** Problem to work on **
Please retype each record exactly as it stands below.
****************************************
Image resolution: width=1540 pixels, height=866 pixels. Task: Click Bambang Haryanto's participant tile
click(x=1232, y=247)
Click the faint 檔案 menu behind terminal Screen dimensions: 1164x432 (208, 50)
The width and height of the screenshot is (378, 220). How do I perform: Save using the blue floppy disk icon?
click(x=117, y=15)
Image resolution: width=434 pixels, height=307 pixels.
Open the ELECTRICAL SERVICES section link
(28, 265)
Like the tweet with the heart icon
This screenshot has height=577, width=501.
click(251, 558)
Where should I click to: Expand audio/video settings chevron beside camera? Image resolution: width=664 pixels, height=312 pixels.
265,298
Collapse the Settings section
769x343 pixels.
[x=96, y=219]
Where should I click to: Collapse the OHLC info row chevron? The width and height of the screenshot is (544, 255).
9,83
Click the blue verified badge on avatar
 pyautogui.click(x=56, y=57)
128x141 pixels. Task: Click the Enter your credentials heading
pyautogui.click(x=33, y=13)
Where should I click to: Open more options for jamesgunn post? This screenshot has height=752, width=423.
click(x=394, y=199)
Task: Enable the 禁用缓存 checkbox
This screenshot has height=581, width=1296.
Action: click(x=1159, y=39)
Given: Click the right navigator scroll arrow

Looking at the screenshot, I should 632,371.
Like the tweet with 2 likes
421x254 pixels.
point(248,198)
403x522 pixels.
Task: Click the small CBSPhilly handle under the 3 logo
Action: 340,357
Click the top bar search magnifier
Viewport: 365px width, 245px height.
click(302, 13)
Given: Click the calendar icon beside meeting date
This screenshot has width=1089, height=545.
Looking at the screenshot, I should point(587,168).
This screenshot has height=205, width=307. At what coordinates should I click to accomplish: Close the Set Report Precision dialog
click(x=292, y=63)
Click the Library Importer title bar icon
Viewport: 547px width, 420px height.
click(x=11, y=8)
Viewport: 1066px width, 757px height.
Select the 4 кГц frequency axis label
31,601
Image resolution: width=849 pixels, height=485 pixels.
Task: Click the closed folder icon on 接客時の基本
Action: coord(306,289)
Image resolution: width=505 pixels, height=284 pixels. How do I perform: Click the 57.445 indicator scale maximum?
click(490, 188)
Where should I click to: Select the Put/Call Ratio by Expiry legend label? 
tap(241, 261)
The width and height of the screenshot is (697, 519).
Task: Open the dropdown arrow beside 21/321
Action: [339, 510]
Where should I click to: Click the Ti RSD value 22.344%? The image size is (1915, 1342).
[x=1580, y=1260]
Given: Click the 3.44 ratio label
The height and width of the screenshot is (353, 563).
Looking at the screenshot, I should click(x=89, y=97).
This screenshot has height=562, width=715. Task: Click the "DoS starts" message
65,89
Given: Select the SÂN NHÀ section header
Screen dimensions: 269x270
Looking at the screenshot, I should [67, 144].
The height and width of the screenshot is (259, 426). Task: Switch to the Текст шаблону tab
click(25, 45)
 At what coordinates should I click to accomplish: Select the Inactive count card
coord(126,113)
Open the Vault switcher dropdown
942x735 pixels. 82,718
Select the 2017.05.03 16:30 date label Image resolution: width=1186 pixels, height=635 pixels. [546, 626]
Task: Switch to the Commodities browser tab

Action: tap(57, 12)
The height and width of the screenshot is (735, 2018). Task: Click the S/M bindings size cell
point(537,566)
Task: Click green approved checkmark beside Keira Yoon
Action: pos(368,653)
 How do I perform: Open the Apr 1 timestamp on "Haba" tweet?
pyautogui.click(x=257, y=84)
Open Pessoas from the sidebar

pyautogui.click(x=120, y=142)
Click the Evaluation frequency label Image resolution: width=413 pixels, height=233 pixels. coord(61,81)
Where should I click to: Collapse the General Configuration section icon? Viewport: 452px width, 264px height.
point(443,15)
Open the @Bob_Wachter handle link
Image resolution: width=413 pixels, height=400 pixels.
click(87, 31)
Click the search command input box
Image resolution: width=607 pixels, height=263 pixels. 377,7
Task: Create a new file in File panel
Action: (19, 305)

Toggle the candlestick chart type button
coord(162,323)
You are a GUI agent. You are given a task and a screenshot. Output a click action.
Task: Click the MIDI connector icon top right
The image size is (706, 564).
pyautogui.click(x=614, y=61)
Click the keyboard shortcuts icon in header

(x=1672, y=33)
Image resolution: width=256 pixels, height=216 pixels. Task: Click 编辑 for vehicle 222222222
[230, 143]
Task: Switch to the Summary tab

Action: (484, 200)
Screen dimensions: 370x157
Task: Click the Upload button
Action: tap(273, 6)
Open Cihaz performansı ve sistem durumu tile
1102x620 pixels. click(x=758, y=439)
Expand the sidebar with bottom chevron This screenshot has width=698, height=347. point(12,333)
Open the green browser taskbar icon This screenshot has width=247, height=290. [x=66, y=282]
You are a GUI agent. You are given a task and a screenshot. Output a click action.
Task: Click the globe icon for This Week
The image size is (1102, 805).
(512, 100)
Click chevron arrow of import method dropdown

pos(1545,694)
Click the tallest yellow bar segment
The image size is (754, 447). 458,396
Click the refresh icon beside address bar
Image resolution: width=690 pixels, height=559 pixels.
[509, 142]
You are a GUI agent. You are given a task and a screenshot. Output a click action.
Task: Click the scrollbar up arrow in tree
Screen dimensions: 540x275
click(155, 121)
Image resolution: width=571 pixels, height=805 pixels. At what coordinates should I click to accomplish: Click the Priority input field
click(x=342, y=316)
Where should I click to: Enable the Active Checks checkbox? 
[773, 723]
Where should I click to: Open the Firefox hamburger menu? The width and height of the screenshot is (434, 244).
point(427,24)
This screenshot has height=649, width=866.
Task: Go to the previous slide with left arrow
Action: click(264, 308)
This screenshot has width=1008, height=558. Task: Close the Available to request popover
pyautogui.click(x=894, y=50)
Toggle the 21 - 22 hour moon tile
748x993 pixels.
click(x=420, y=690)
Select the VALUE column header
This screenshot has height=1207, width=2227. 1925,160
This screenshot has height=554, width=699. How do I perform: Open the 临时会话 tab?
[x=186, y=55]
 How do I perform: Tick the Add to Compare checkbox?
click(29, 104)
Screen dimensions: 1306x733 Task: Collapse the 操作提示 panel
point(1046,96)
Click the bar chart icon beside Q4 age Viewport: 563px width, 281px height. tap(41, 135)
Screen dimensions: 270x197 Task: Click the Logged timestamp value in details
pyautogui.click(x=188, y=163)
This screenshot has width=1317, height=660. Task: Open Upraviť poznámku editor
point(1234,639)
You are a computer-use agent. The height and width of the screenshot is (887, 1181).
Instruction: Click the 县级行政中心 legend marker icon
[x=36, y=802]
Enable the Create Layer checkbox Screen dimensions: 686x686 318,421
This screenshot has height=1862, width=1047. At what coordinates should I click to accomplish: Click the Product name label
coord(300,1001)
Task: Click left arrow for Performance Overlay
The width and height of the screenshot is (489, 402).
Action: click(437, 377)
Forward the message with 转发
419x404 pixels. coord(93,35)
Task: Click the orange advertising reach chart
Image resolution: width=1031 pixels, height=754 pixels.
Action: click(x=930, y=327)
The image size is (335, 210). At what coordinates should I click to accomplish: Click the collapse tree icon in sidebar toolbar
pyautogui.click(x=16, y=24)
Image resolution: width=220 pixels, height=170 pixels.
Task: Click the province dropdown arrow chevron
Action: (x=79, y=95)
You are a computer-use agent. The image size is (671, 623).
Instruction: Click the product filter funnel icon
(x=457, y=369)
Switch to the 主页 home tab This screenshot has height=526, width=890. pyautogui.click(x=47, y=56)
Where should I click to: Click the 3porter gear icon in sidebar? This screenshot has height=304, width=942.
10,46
****************************************
** Your solution **
Image resolution: width=1540 pixels, height=866 pixels. Task: Click Bambang Haryanto's participant tile
click(x=1232, y=247)
Click the faint 檔案 menu behind terminal Screen dimensions: 1164x432 (208, 50)
The width and height of the screenshot is (378, 220). How do I perform: Save using the blue floppy disk icon?
click(x=117, y=15)
Image resolution: width=434 pixels, height=307 pixels.
Open the ELECTRICAL SERVICES section link
(28, 265)
Like the tweet with the heart icon
This screenshot has height=577, width=501.
click(251, 558)
Where should I click to: Expand audio/video settings chevron beside camera? Image resolution: width=664 pixels, height=312 pixels.
265,298
Collapse the Settings section
769x343 pixels.
[x=96, y=219]
Where should I click to: Collapse the OHLC info row chevron? The width and height of the screenshot is (544, 255).
9,83
Click the blue verified badge on avatar
 pyautogui.click(x=56, y=57)
128x141 pixels. Task: Click the Enter your credentials heading
pyautogui.click(x=33, y=13)
Where should I click to: Open more options for jamesgunn post? This screenshot has height=752, width=423.
click(x=394, y=199)
Task: Enable the 禁用缓存 checkbox
This screenshot has height=581, width=1296.
Action: click(x=1159, y=39)
Given: Click the right navigator scroll arrow

Looking at the screenshot, I should 632,371.
Like the tweet with 2 likes
421x254 pixels.
point(248,198)
403x522 pixels.
Task: Click the small CBSPhilly handle under the 3 logo
Action: 340,357
Click the top bar search magnifier
Viewport: 365px width, 245px height.
click(302, 13)
Given: Click the calendar icon beside meeting date
This screenshot has width=1089, height=545.
Looking at the screenshot, I should point(587,168).
This screenshot has height=205, width=307. At what coordinates should I click to accomplish: Close the Set Report Precision dialog
click(x=292, y=63)
Click the Library Importer title bar icon
Viewport: 547px width, 420px height.
click(x=11, y=8)
Viewport: 1066px width, 757px height.
Select the 4 кГц frequency axis label
31,601
Image resolution: width=849 pixels, height=485 pixels.
Task: Click the closed folder icon on 接客時の基本
Action: coord(306,289)
Image resolution: width=505 pixels, height=284 pixels. How do I perform: Click the 57.445 indicator scale maximum?
click(490, 188)
Where should I click to: Select the Put/Call Ratio by Expiry legend label? 
tap(241, 261)
The width and height of the screenshot is (697, 519).
Task: Open the dropdown arrow beside 21/321
Action: [339, 510]
Where should I click to: Click the Ti RSD value 22.344%? The image size is (1915, 1342).
[x=1580, y=1260]
Given: Click the 3.44 ratio label
The height and width of the screenshot is (353, 563).
Looking at the screenshot, I should click(x=89, y=97).
This screenshot has height=562, width=715. Task: Click the "DoS starts" message
65,89
Given: Select the SÂN NHÀ section header
Screen dimensions: 269x270
Looking at the screenshot, I should [67, 144].
The height and width of the screenshot is (259, 426). Task: Switch to the Текст шаблону tab
click(25, 45)
 At what coordinates should I click to accomplish: Select the Inactive count card
coord(126,113)
Open the Vault switcher dropdown
942x735 pixels. 82,718
Select the 2017.05.03 16:30 date label Image resolution: width=1186 pixels, height=635 pixels. [546, 626]
Task: Switch to the Commodities browser tab

Action: tap(57, 12)
The height and width of the screenshot is (735, 2018). Task: Click the S/M bindings size cell
point(537,566)
Task: Click green approved checkmark beside Keira Yoon
Action: pos(368,653)
 How do I perform: Open the Apr 1 timestamp on "Haba" tweet?
pyautogui.click(x=257, y=84)
Open Pessoas from the sidebar

pyautogui.click(x=120, y=142)
Click the Evaluation frequency label Image resolution: width=413 pixels, height=233 pixels. coord(61,81)
Where should I click to: Collapse the General Configuration section icon? Viewport: 452px width, 264px height.
point(443,15)
Open the @Bob_Wachter handle link
Image resolution: width=413 pixels, height=400 pixels.
click(87, 31)
Click the search command input box
Image resolution: width=607 pixels, height=263 pixels. 377,7
Task: Create a new file in File panel
Action: (19, 305)

Toggle the candlestick chart type button
coord(162,323)
You are a GUI agent. You are given a task and a screenshot. Output a click action.
Task: Click the MIDI connector icon top right
The image size is (706, 564).
pyautogui.click(x=614, y=61)
Click the keyboard shortcuts icon in header

(x=1672, y=33)
Image resolution: width=256 pixels, height=216 pixels. Task: Click 编辑 for vehicle 222222222
[230, 143]
Task: Switch to the Summary tab

Action: (484, 200)
Screen dimensions: 370x157
Task: Click the Upload button
Action: tap(273, 6)
Open Cihaz performansı ve sistem durumu tile
1102x620 pixels. click(x=758, y=439)
Expand the sidebar with bottom chevron This screenshot has width=698, height=347. point(12,333)
Open the green browser taskbar icon This screenshot has width=247, height=290. [x=66, y=282]
You are a GUI agent. You are given a task and a screenshot. Output a click action.
Task: Click the globe icon for This Week
The image size is (1102, 805).
(512, 100)
Click chevron arrow of import method dropdown

pos(1545,694)
Click the tallest yellow bar segment
The image size is (754, 447). 458,396
Click the refresh icon beside address bar
Image resolution: width=690 pixels, height=559 pixels.
[509, 142]
You are a GUI agent. You are given a task and a screenshot. Output a click action.
Task: Click the scrollbar up arrow in tree
Screen dimensions: 540x275
click(155, 121)
Image resolution: width=571 pixels, height=805 pixels. At what coordinates should I click to accomplish: Click the Priority input field
click(x=342, y=316)
Where should I click to: Enable the Active Checks checkbox? 
[773, 723]
Where should I click to: Open the Firefox hamburger menu? The width and height of the screenshot is (434, 244).
point(427,24)
This screenshot has height=649, width=866.
Task: Go to the previous slide with left arrow
Action: click(264, 308)
This screenshot has width=1008, height=558. Task: Close the Available to request popover
pyautogui.click(x=894, y=50)
Toggle the 21 - 22 hour moon tile
748x993 pixels.
click(x=420, y=690)
Select the VALUE column header
This screenshot has height=1207, width=2227. 1925,160
This screenshot has height=554, width=699. How do I perform: Open the 临时会话 tab?
[x=186, y=55]
 How do I perform: Tick the Add to Compare checkbox?
click(29, 104)
Screen dimensions: 1306x733 Task: Collapse the 操作提示 panel
point(1046,96)
Click the bar chart icon beside Q4 age Viewport: 563px width, 281px height. tap(41, 135)
Screen dimensions: 270x197 Task: Click the Logged timestamp value in details
pyautogui.click(x=188, y=163)
This screenshot has width=1317, height=660. Task: Open Upraviť poznámku editor
point(1234,639)
You are a computer-use agent. The height and width of the screenshot is (887, 1181).
Instruction: Click the 县级行政中心 legend marker icon
[x=36, y=802]
Enable the Create Layer checkbox Screen dimensions: 686x686 318,421
This screenshot has height=1862, width=1047. At what coordinates should I click to accomplish: Click the Product name label
coord(300,1001)
Task: Click left arrow for Performance Overlay
The width and height of the screenshot is (489, 402).
Action: click(437, 377)
Forward the message with 转发
419x404 pixels. coord(93,35)
Task: Click the orange advertising reach chart
Image resolution: width=1031 pixels, height=754 pixels.
Action: click(x=930, y=327)
The image size is (335, 210). At what coordinates should I click to accomplish: Click the collapse tree icon in sidebar toolbar
pyautogui.click(x=16, y=24)
Image resolution: width=220 pixels, height=170 pixels.
Task: Click the province dropdown arrow chevron
Action: (x=79, y=95)
You are a computer-use agent. The image size is (671, 623).
Instruction: Click the product filter funnel icon
(x=457, y=369)
Switch to the 主页 home tab This screenshot has height=526, width=890. pyautogui.click(x=47, y=56)
Where should I click to: Click the 3porter gear icon in sidebar? This screenshot has height=304, width=942.
10,46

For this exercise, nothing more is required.